◆ Problem to solve: Return the data below exactly, but only from the line containing "This screenshot has width=1201, height=772." through the line containing "Select the Proxy category under Connection", with both of those lines included.

(Stored items)
:::
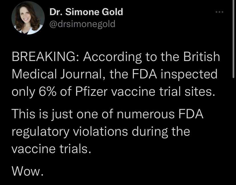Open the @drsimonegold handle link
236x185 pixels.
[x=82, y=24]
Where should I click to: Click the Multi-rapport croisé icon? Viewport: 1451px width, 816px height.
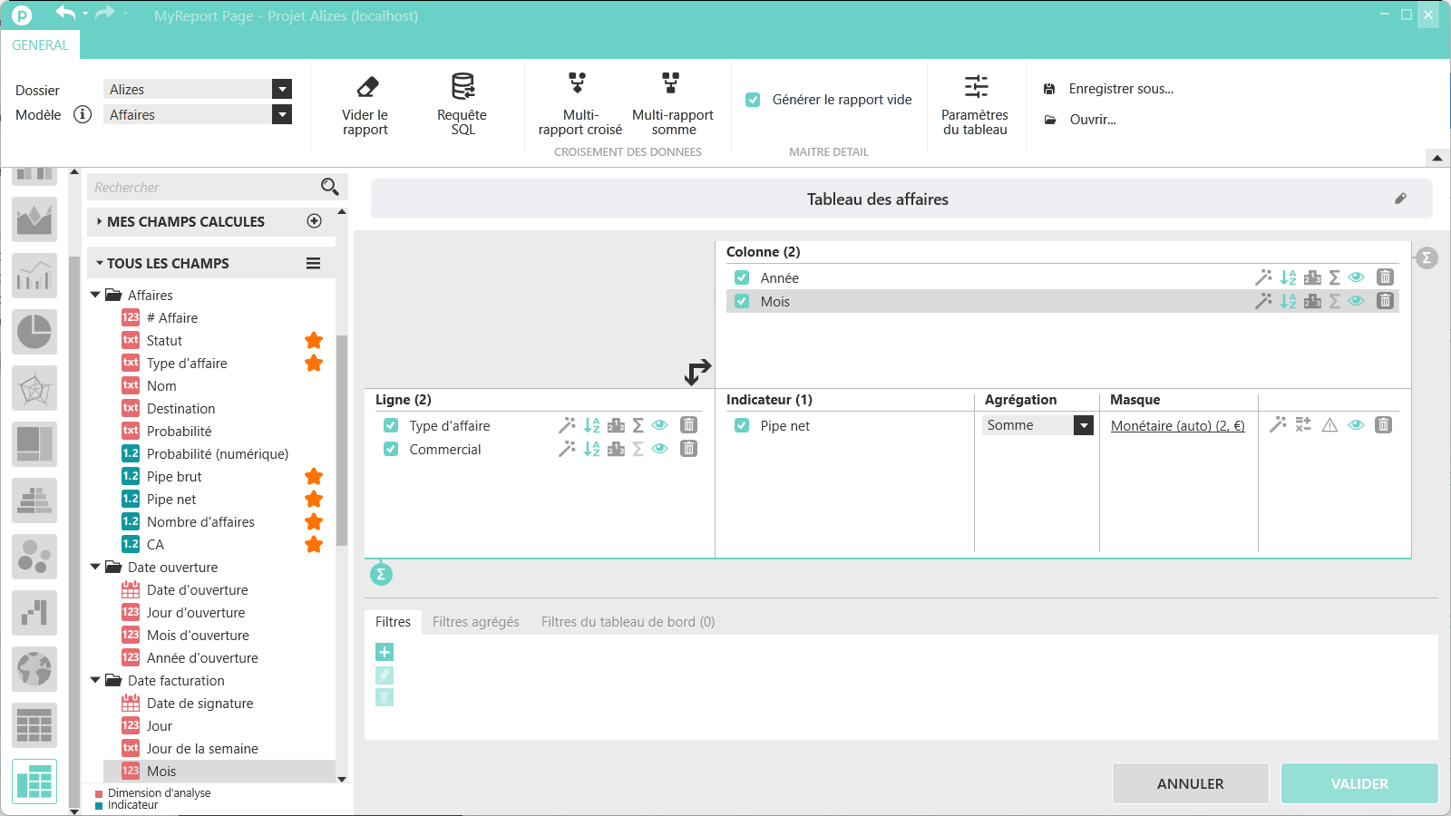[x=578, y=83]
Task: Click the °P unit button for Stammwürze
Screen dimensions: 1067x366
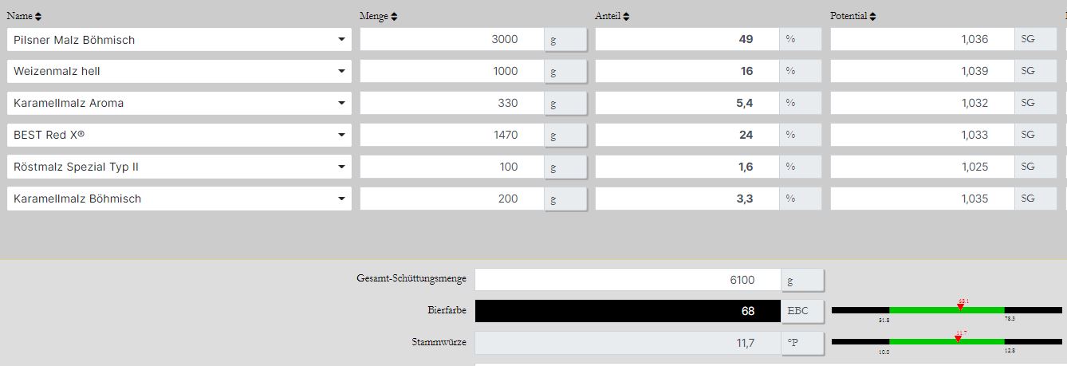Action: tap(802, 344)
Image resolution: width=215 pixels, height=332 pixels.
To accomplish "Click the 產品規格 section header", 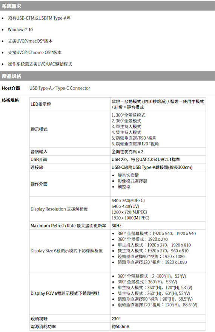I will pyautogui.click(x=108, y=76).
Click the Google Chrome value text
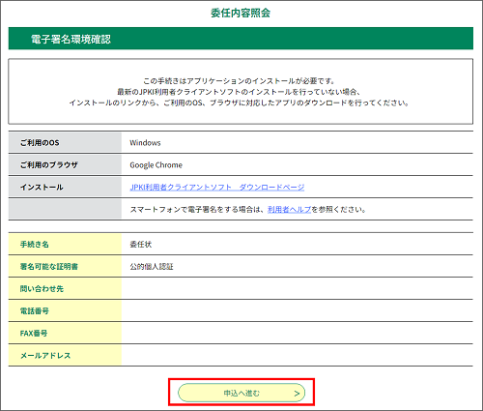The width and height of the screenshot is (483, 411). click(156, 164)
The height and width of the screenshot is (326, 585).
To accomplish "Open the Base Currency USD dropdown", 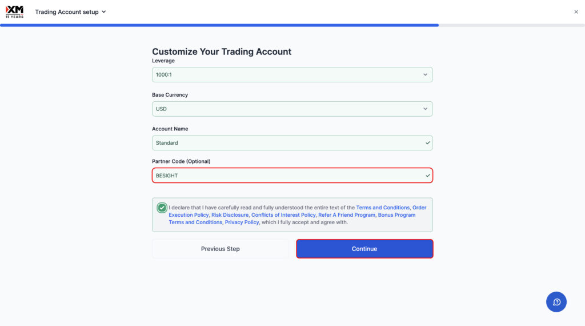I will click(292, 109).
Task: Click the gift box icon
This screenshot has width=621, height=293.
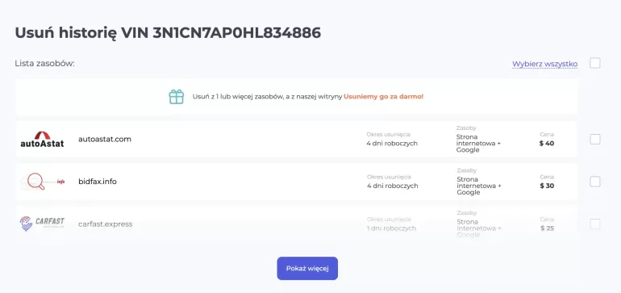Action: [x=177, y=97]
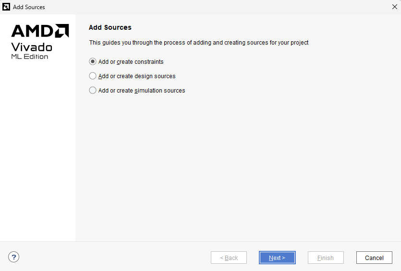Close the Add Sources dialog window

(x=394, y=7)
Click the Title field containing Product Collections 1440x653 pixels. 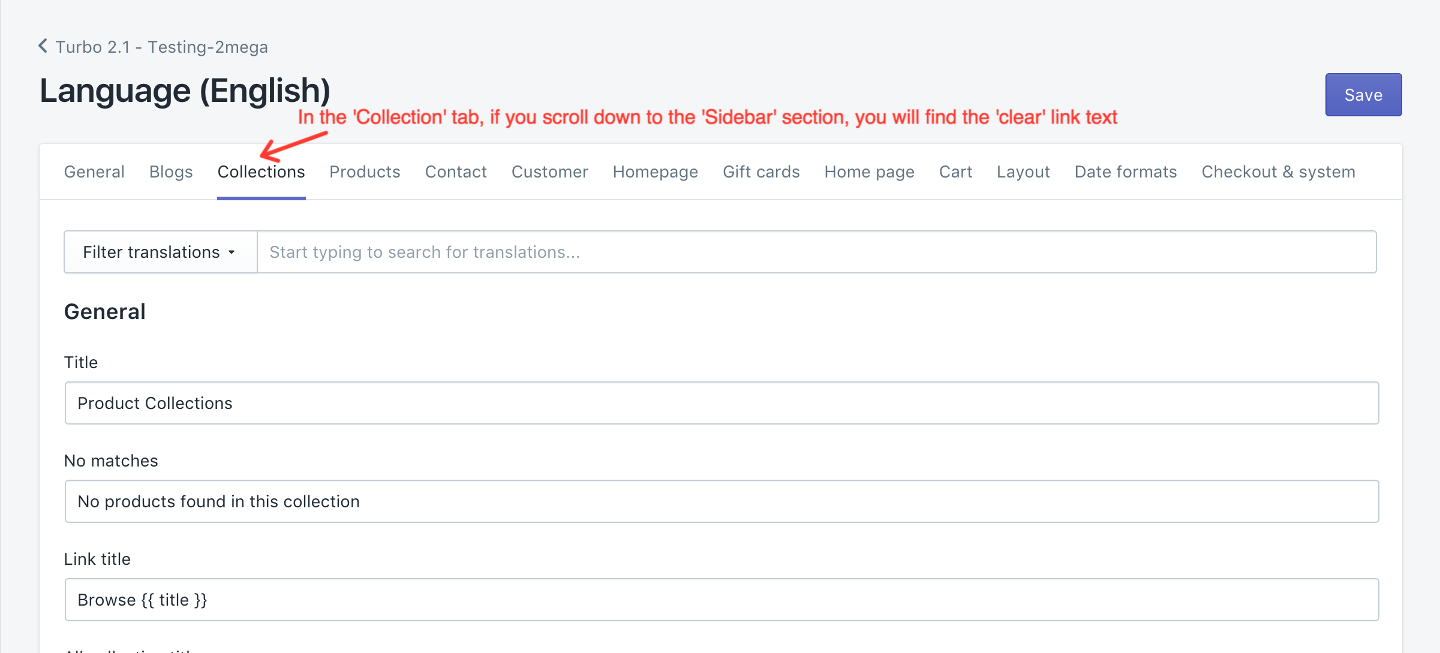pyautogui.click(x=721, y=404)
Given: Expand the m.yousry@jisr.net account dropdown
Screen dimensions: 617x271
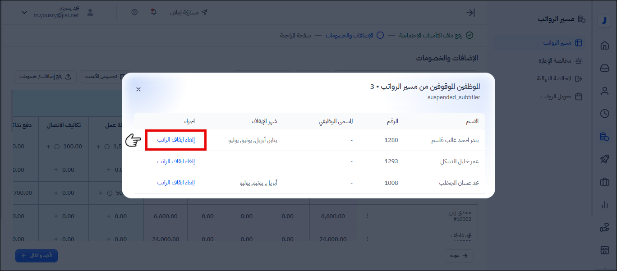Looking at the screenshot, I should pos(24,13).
:::
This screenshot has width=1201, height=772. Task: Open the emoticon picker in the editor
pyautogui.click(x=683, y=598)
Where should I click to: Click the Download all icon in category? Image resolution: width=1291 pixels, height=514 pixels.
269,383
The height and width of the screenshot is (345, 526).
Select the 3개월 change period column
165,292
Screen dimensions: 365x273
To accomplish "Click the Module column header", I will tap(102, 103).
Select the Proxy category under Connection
:::
◆ Response:
This screenshot has width=1201, height=772. Task: Open the emoticon picker in the editor
pyautogui.click(x=683, y=598)
Where should I click to: Click the Download all icon in category? Image resolution: width=1291 pixels, height=514 pixels.
269,383
The height and width of the screenshot is (345, 526).
Select the 3개월 change period column
165,292
Screen dimensions: 365x273
To accomplish "Click the Module column header", I will tap(102, 103).
Select the Proxy category under Connection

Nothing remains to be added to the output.